#### Gegeven opdracht:
Herhaal de regels van de regel met "Click the bell" tot en met de regel met "Action: [x=414, y=8]", en laat de afbeeldingen daarbij weg.

++++

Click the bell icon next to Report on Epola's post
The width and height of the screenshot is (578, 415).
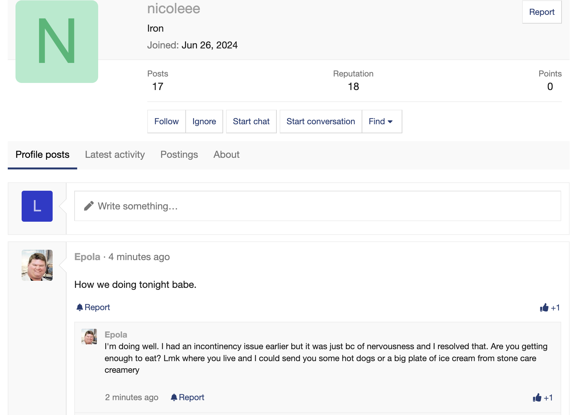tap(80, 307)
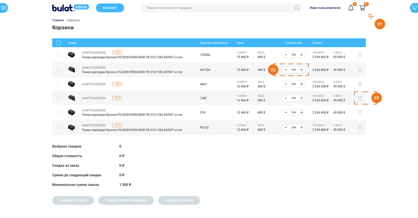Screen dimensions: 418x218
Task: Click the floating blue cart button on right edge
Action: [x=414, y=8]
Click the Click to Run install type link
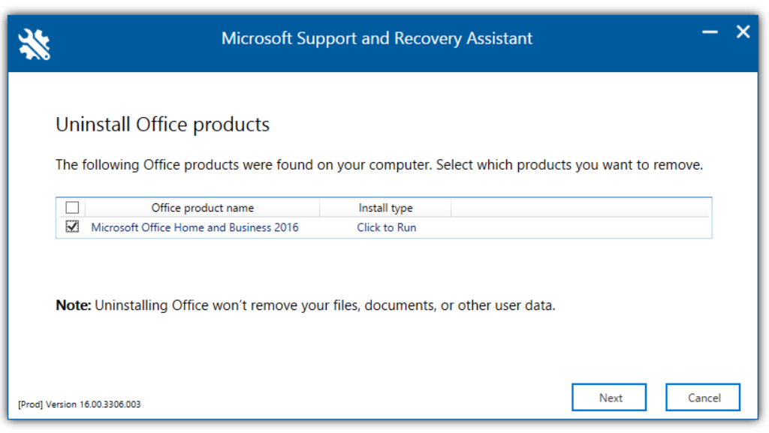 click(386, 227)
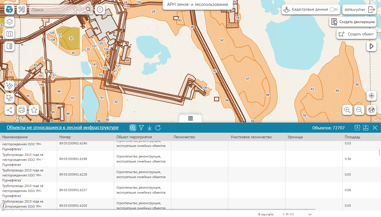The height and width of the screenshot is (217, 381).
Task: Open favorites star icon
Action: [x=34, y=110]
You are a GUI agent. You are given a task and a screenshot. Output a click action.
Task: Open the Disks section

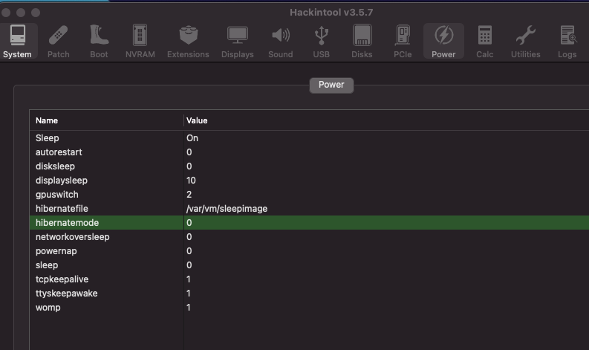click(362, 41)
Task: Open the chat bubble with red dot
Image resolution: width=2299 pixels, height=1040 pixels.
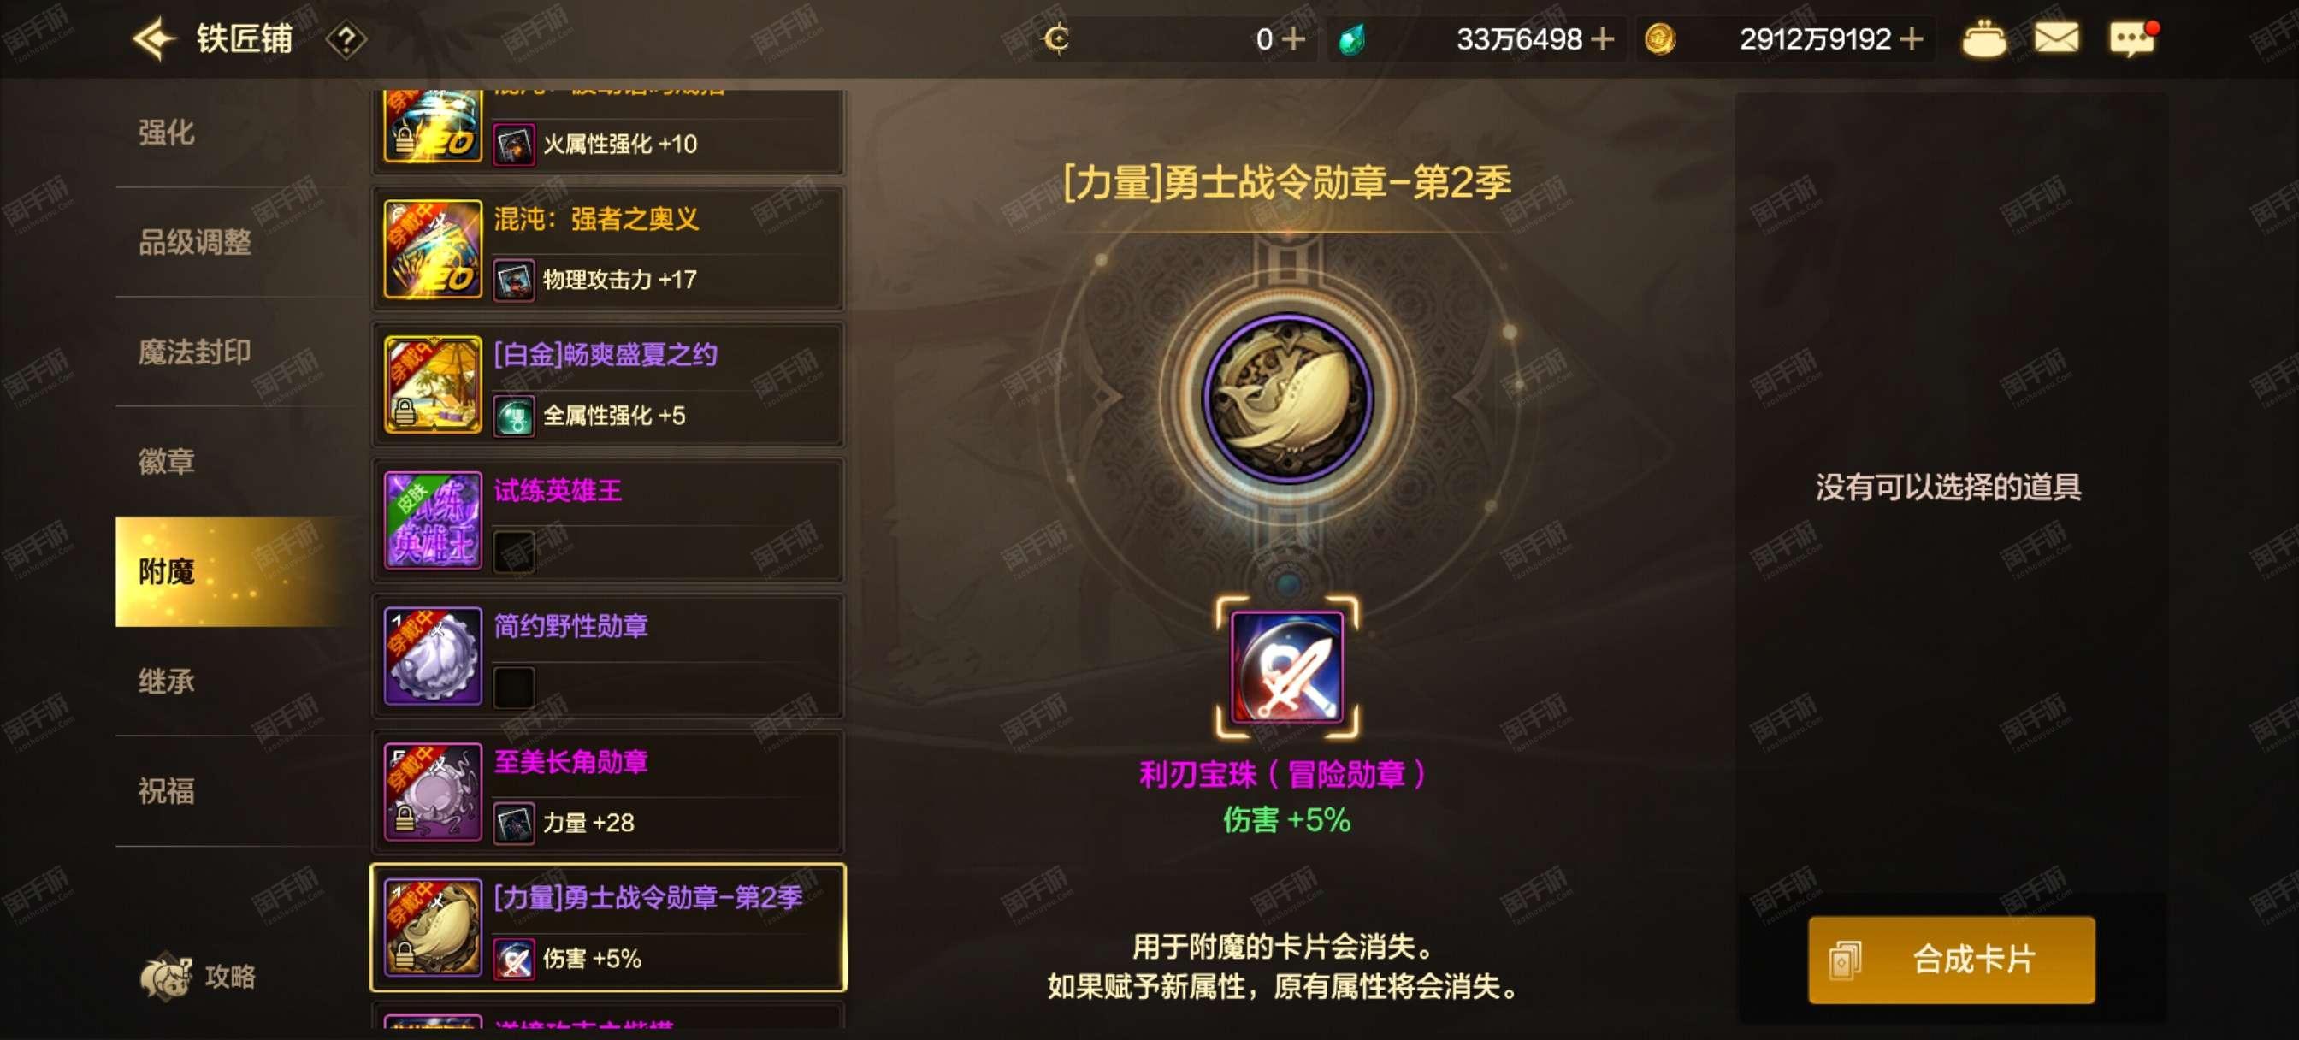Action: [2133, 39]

++++

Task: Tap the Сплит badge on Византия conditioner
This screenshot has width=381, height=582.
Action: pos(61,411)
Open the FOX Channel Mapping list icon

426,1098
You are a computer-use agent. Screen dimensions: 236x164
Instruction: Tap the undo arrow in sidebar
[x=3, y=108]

++++

#### Oplossing opdracht:
Click the bell icon next to Report on Epola's post
The width and height of the screenshot is (578, 415).
tap(80, 307)
Screen dimensions: 418x218
Task: Click the floating blue cart button on right edge
Action: [x=414, y=8]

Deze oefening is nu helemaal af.